The meteor that exploded over the Ural Mountains in Russa was a third of the size of DA14, yet its explosive force was twenty times more powerful that the atom bomb dropped on Hiroshima in World War II. Its unexpected arrival managed to injure over 1,000 people, damaged structures, and caused panic among the more that 1 million people living in in the city Chelyabinsk.
Near Earth Objects, or NEO's in scientific parlance, have a well chronicled history with Earthlings.
A couple billion years ago, a mega sized asteroid came to town, crashed into Earth, and became the moon, whose tides were the possible enabler of land based life as we know it on Earth.
65 million (or possibly 66 million according to the latest estimates) the Chicxulub Asteroid made an appearance, and the results were devastating. This mammoth, estimated to be 6 miles across, is believed to have wiped out the dinosaurs and caused mass extinctions for most creatures that were living at the time. But humans owe this asteroid another debt, because it paved the way for mammals to rule the Earth.
About 100 years ago, another asteroid, about as large as DA14, exploded in the atmosphere over Siberia, leveling 825 square miles of forest. Yeti everywhere had a tough day.
On June 19th, 2004 the scientific community was beside themselves. The Kitt Peak National Observatory had discovered a deadly asteroid named Apophis (named for the Egyptian enemy of Ra, the sun god) which was over 1,000 feet across and carried with it a greater than 1 in 50 chance of striking the Earth in 2029. It was expected to take two shots at us: One on Friday the 13th in April 2029, and another on - again - Friday the 13th of March 2036.
The probability of striking the Earth has since been lowered to something like 1 in 10 million, but phew, right? But there is one thing that we know for sure: there is an asteroid out there, its a big boy, and its got our name on it, we just don't know when.
What does this have to do with mental health?
1) Like asteroids, mental health problems and suicides are inevitable. It's not a matter of if they are going to happen, but when.
2) Like asteroids, there is a significant number of people out there suffering from mental illness who are undiscovered. These isolated individuals receive no treatment whatsoever and (like the undiscovered asteroid with our name on it) pose the greatest risk.
3) Like asteroids, when mental illness strikes, humans suffer. Similar to the damage done by asteroids that hit in the sea or areas that humans do not inhabit, most sufferers of mental illness suffer alone. But like the meteor that caused terror in Russia, there are a fraction of those with mental illness who are so unstable that they lash out at society, and then society endures murderous rampages that become news darlings.

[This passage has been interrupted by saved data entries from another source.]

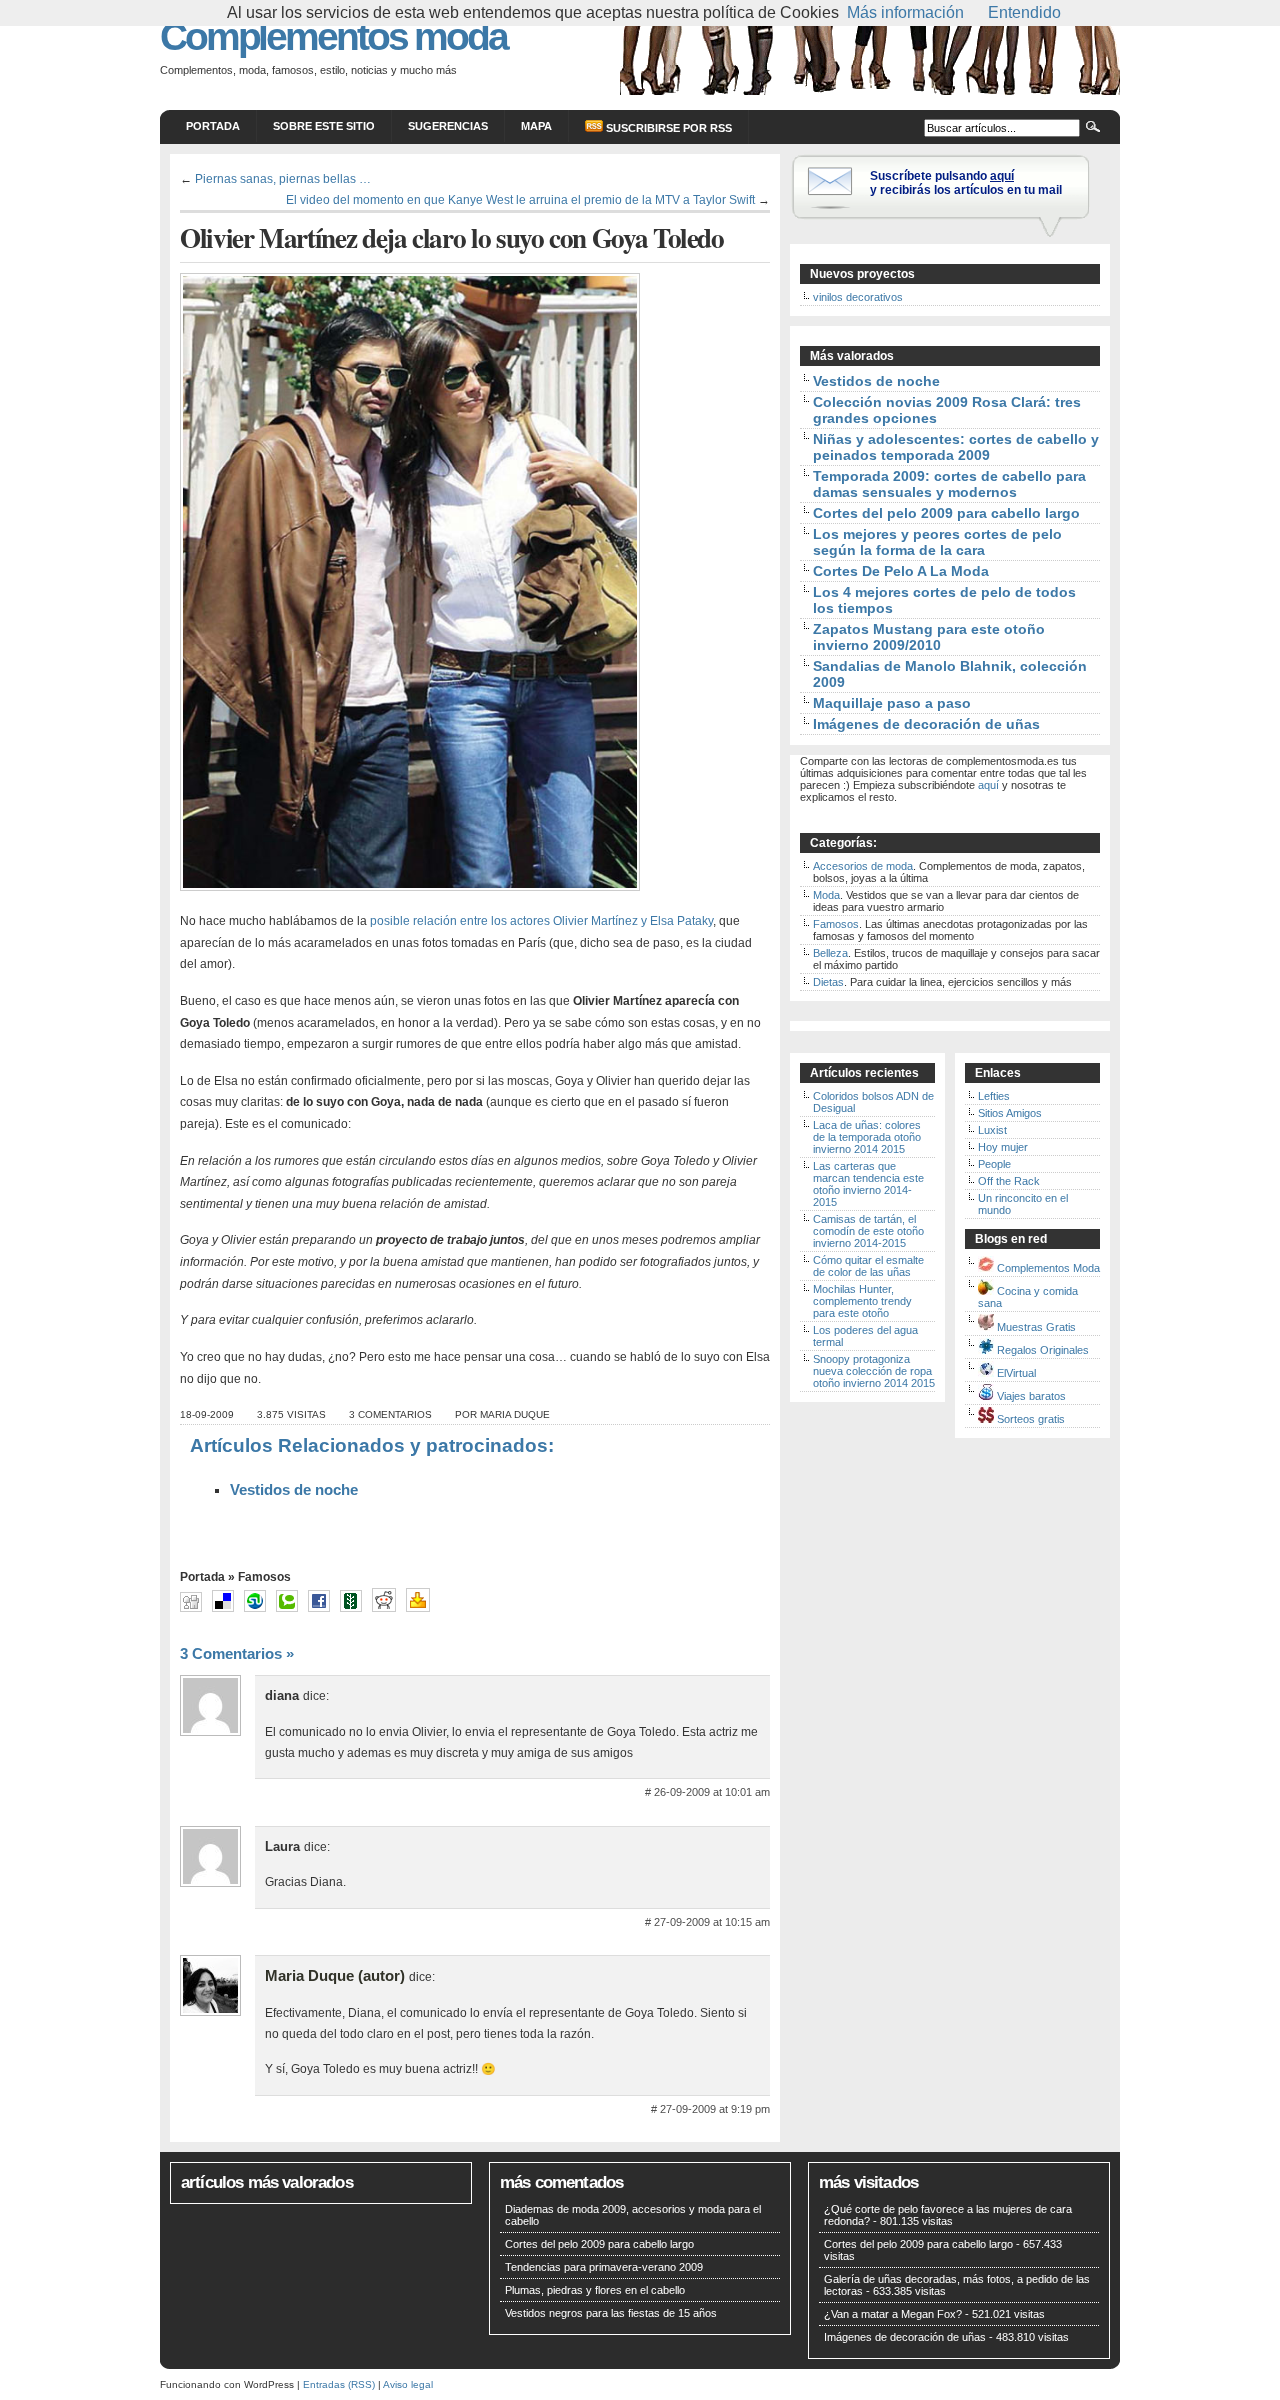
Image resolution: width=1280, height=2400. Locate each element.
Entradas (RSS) (339, 2384)
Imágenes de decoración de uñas (926, 724)
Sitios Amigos (1010, 1113)
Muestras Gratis (1036, 1327)
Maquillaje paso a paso (892, 703)
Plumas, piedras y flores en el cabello (595, 2290)
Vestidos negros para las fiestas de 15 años (611, 2313)
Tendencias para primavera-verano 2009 (604, 2267)
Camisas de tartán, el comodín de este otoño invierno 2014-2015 (868, 1231)
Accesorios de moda (863, 866)
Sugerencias (448, 126)
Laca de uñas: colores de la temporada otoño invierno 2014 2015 (867, 1137)
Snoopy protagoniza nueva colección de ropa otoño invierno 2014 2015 (874, 1371)
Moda (826, 895)
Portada (213, 126)
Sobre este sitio (324, 126)
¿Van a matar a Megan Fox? (893, 2314)
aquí (988, 785)
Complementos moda (333, 36)
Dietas (828, 982)
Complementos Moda (1048, 1268)
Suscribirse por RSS (667, 128)
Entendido (1024, 12)
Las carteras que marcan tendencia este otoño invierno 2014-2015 (868, 1184)
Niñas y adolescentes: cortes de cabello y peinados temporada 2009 (956, 447)
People (994, 1164)
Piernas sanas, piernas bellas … (283, 178)
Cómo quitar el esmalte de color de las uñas (868, 1266)
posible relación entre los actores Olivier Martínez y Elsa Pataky (541, 921)
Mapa (536, 126)
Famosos (264, 1577)
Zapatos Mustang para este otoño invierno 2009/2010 (929, 637)
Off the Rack (1009, 1181)
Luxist (992, 1130)
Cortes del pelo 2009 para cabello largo (946, 513)
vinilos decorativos (858, 297)
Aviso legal (408, 2384)
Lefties (994, 1096)
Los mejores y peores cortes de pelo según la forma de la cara (937, 542)
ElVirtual (1016, 1373)
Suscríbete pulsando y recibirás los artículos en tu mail (966, 183)
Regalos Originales (1043, 1350)
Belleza (830, 953)
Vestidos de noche (294, 1490)
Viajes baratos (1031, 1396)
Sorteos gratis (1031, 1419)
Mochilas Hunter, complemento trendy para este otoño (862, 1301)
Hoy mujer (1003, 1147)
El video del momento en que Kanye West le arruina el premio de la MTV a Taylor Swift (520, 199)
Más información (905, 12)
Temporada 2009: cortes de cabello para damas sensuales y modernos (949, 484)
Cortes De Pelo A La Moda (901, 571)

4) Like asteroids, if we identify mental illness early enough, we can mitigate its damaging effects. It turns out that in most cases, we have a window worth a year or two from the onset of first symptoms to the warranting of a full psychiatric diagnosis. If we treat mental illness early enough the destructive forces - that are often inevitable when left unchecked - become much easier to deal with. Being proactive about preventive mental health services can sometimes be the difference between life and death.
5) Like asteroids, there are little mental illness problems and there are really big mental illness problems. Depression and anxiety are the Russian meteors of the mental health world. They happen quite often, do a little damage, and then they're out of the news cycle. But like Chicxulub whose crater still mars the Yucatan Peninsula, sometimes mental illness can have deadly consequences.
6) Like asteroids, at this point, humanity is simply not doing enough to prevent mental illness. Like asteroids, we wait until something happens, scurry about while pumping rhetoric about how we need to do something, and then slowly forget the dangers and go back to waiting for the next disaster.
7) Like asteroids, there is exactly ONE organization that is doing something. For asteroids, there is the B612 Foundation - named after the asteroid in Antoine de Saint-Exupery's "Le Petit Prince" - whose recommendation to NASA is a $250 million-a-year program cataloging asteroids and developing a deflection plan. B612 is currently operating at $20 million a year. Likewise, Pursuit of Happiness has developed an effective and affordable preventive mental health program which implements mental health checkups in a variety of populations.
8) Like asteroids, humanity needs to get more serious about preventive mental health. The consequences in both cases for doing nothing will take a heavy human toll.